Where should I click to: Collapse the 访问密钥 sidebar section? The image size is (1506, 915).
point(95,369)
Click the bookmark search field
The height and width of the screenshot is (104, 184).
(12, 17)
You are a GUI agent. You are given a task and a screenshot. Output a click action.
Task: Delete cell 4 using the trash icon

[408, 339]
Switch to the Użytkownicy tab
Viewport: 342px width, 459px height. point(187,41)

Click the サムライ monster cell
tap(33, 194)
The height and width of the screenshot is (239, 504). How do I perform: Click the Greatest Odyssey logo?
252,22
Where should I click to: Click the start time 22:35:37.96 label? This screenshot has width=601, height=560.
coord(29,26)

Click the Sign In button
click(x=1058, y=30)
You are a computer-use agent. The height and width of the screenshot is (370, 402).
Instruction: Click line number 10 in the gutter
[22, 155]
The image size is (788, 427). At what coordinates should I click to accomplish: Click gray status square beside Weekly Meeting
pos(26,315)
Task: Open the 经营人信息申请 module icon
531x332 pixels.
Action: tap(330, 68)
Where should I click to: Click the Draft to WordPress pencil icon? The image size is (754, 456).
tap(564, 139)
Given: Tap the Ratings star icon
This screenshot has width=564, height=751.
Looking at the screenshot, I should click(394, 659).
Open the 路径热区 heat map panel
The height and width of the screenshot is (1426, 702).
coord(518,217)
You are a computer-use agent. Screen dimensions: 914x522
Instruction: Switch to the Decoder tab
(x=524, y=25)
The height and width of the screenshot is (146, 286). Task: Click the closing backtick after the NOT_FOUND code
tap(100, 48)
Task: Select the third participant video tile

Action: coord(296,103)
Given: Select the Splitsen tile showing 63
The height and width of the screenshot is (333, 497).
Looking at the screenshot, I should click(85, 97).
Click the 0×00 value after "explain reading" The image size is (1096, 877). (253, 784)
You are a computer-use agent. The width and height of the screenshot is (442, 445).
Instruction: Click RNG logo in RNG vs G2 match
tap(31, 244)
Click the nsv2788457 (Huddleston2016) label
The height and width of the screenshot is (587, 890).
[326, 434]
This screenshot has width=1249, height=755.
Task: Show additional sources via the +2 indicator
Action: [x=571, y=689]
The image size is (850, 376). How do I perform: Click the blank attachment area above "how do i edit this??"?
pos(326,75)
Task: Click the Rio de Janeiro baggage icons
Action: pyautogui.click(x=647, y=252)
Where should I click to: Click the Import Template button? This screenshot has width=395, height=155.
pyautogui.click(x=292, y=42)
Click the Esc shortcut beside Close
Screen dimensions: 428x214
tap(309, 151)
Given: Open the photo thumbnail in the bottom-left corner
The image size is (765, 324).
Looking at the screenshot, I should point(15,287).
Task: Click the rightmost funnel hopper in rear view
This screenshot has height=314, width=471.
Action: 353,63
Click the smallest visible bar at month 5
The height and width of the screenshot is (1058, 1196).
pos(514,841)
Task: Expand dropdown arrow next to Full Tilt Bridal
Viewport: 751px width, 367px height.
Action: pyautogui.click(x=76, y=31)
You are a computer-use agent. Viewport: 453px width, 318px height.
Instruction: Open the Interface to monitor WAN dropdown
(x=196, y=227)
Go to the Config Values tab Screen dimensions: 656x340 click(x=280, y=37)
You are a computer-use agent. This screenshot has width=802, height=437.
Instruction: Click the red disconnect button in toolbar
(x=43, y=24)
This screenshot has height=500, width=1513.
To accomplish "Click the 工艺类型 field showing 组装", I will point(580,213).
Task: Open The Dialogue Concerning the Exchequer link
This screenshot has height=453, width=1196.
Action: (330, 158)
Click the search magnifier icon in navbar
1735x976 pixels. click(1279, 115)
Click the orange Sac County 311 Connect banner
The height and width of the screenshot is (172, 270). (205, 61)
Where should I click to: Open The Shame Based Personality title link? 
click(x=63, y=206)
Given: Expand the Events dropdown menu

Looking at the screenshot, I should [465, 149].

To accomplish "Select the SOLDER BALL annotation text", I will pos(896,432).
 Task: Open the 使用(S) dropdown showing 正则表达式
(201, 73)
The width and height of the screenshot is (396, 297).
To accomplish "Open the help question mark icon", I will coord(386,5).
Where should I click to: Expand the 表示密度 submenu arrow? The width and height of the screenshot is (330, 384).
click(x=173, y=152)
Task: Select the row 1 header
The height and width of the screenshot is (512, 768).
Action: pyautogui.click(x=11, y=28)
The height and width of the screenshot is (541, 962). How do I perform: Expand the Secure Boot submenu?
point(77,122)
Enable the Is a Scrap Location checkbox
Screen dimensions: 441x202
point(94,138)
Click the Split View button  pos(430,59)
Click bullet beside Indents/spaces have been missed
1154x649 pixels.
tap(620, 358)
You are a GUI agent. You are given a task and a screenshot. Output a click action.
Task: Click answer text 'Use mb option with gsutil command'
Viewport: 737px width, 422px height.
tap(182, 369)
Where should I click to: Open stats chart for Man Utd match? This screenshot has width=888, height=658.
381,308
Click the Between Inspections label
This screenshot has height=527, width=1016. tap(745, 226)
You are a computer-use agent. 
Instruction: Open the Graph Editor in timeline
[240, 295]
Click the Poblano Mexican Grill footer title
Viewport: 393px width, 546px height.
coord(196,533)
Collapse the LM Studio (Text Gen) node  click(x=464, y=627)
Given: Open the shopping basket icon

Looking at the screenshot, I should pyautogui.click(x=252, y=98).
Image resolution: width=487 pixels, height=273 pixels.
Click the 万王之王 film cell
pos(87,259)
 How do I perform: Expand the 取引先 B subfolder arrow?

○ ○ ○ ○

_ASSIGNMENT_:
Transcribe all of the data, keeping every line identical.

_OUTPUT OF THE EXERCISE_:
Where should I click to: Collapse the 访问密钥 sidebar section? The image size is (1506, 915).
point(95,369)
Click the bookmark search field
The height and width of the screenshot is (104, 184).
(12, 17)
You are a GUI agent. You are given a task and a screenshot. Output a click action.
Task: Delete cell 4 using the trash icon

[408, 339]
Switch to the Użytkownicy tab
Viewport: 342px width, 459px height. point(187,41)

Click the サムライ monster cell
tap(33, 194)
The height and width of the screenshot is (239, 504). How do I perform: Click the Greatest Odyssey logo?
252,22
Where should I click to: Click the start time 22:35:37.96 label? This screenshot has width=601, height=560.
coord(29,26)

Click the Sign In button
click(x=1058, y=30)
You are a computer-use agent. The height and width of the screenshot is (370, 402).
Instruction: Click line number 10 in the gutter
[22, 155]
The image size is (788, 427). At what coordinates should I click to accomplish: Click gray status square beside Weekly Meeting
pos(26,315)
Task: Open the 经营人信息申请 module icon
531x332 pixels.
Action: tap(330, 68)
Where should I click to: Click the Draft to WordPress pencil icon? The image size is (754, 456).
tap(564, 139)
Given: Tap the Ratings star icon
This screenshot has width=564, height=751.
Looking at the screenshot, I should click(394, 659).
Open the 路径热区 heat map panel
The height and width of the screenshot is (1426, 702).
coord(518,217)
You are a computer-use agent. Screen dimensions: 914x522
Instruction: Switch to the Decoder tab
(x=524, y=25)
The height and width of the screenshot is (146, 286). Task: Click the closing backtick after the NOT_FOUND code
tap(100, 48)
Task: Select the third participant video tile

Action: coord(296,103)
Given: Select the Splitsen tile showing 63
The height and width of the screenshot is (333, 497).
Looking at the screenshot, I should click(85, 97).
Click the 0×00 value after "explain reading" The image size is (1096, 877). (253, 784)
You are a computer-use agent. The width and height of the screenshot is (442, 445).
Instruction: Click RNG logo in RNG vs G2 match
tap(31, 244)
Click the nsv2788457 (Huddleston2016) label
The height and width of the screenshot is (587, 890).
[326, 434]
This screenshot has width=1249, height=755.
Task: Show additional sources via the +2 indicator
Action: [x=571, y=689]
The image size is (850, 376). How do I perform: Click the blank attachment area above "how do i edit this??"?
pos(326,75)
Task: Click the Rio de Janeiro baggage icons
Action: pyautogui.click(x=647, y=252)
Where should I click to: Click the Import Template button? This screenshot has width=395, height=155.
pyautogui.click(x=292, y=42)
Click the Esc shortcut beside Close
Screen dimensions: 428x214
tap(309, 151)
Given: Open the photo thumbnail in the bottom-left corner
The image size is (765, 324).
Looking at the screenshot, I should point(15,287).
Task: Click the rightmost funnel hopper in rear view
This screenshot has height=314, width=471.
Action: 353,63
Click the smallest visible bar at month 5
The height and width of the screenshot is (1058, 1196).
pos(514,841)
Task: Expand dropdown arrow next to Full Tilt Bridal
Viewport: 751px width, 367px height.
Action: pyautogui.click(x=76, y=31)
You are a computer-use agent. Viewport: 453px width, 318px height.
Instruction: Open the Interface to monitor WAN dropdown
(x=196, y=227)
Go to the Config Values tab Screen dimensions: 656x340 click(x=280, y=37)
You are a computer-use agent. This screenshot has width=802, height=437.
Instruction: Click the red disconnect button in toolbar
(x=43, y=24)
This screenshot has height=500, width=1513.
To accomplish "Click the 工艺类型 field showing 组装", I will point(580,213).
Task: Open The Dialogue Concerning the Exchequer link
This screenshot has height=453, width=1196.
Action: (330, 158)
Click the search magnifier icon in navbar
1735x976 pixels. click(1279, 115)
Click the orange Sac County 311 Connect banner
The height and width of the screenshot is (172, 270). (205, 61)
Where should I click to: Open The Shame Based Personality title link? 
click(x=63, y=206)
Given: Expand the Events dropdown menu

Looking at the screenshot, I should [465, 149].

To accomplish "Select the SOLDER BALL annotation text", I will pos(896,432).
 Task: Open the 使用(S) dropdown showing 正则表达式
(201, 73)
The width and height of the screenshot is (396, 297).
To accomplish "Open the help question mark icon", I will coord(386,5).
Where should I click to: Expand the 表示密度 submenu arrow? The width and height of the screenshot is (330, 384).
click(x=173, y=152)
Task: Select the row 1 header
The height and width of the screenshot is (512, 768).
Action: pyautogui.click(x=11, y=28)
The height and width of the screenshot is (541, 962). How do I perform: Expand the Secure Boot submenu?
point(77,122)
Enable the Is a Scrap Location checkbox
Screen dimensions: 441x202
point(94,138)
Click the Split View button  pos(430,59)
Click bullet beside Indents/spaces have been missed
1154x649 pixels.
tap(620, 358)
You are a GUI agent. You are given a task and a screenshot. Output a click action.
Task: Click answer text 'Use mb option with gsutil command'
Viewport: 737px width, 422px height.
tap(182, 369)
Where should I click to: Open stats chart for Man Utd match? This screenshot has width=888, height=658.
381,308
Click the Between Inspections label
This screenshot has height=527, width=1016. tap(745, 226)
You are a computer-use agent. 
Instruction: Open the Graph Editor in timeline
[240, 295]
Click the Poblano Mexican Grill footer title
Viewport: 393px width, 546px height.
coord(196,533)
Collapse the LM Studio (Text Gen) node  click(x=464, y=627)
Given: Open the shopping basket icon

Looking at the screenshot, I should pyautogui.click(x=252, y=98).
Image resolution: width=487 pixels, height=273 pixels.
Click the 万王之王 film cell
pos(87,259)
 How do I perform: Expand the 取引先 B subfolder arrow?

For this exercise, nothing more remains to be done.